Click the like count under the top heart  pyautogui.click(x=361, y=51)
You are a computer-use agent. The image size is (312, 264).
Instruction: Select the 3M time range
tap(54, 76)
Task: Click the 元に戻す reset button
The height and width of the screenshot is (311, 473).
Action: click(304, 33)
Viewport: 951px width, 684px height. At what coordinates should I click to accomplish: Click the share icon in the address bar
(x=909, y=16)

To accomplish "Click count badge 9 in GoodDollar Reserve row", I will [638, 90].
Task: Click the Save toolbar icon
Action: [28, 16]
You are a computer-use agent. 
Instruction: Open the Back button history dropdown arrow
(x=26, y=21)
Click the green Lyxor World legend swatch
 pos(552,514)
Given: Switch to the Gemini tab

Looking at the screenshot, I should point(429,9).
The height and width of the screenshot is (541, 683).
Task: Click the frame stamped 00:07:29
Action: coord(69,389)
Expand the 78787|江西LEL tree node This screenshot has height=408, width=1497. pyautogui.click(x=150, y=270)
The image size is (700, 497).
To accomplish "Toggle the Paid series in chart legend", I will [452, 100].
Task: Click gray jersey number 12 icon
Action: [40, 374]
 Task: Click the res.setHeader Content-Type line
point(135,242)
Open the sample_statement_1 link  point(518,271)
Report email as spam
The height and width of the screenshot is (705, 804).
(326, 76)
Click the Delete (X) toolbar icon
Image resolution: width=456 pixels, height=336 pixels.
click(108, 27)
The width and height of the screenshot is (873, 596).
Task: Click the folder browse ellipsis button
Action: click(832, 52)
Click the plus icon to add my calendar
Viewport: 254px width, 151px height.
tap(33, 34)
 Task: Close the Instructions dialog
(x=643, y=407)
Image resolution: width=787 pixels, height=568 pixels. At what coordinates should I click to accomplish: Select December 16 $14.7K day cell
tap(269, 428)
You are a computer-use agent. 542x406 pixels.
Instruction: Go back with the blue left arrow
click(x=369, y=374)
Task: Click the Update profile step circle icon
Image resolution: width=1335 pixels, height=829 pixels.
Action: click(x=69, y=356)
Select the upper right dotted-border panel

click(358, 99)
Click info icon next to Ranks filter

* _Exercise_:
Show every line of the listing containing the string "pyautogui" by copying it.

* _Result of the exercise_:
Click the like count under the top heart  pyautogui.click(x=361, y=51)
Expand the 78787|江西LEL tree node This screenshot has height=408, width=1497. pyautogui.click(x=150, y=270)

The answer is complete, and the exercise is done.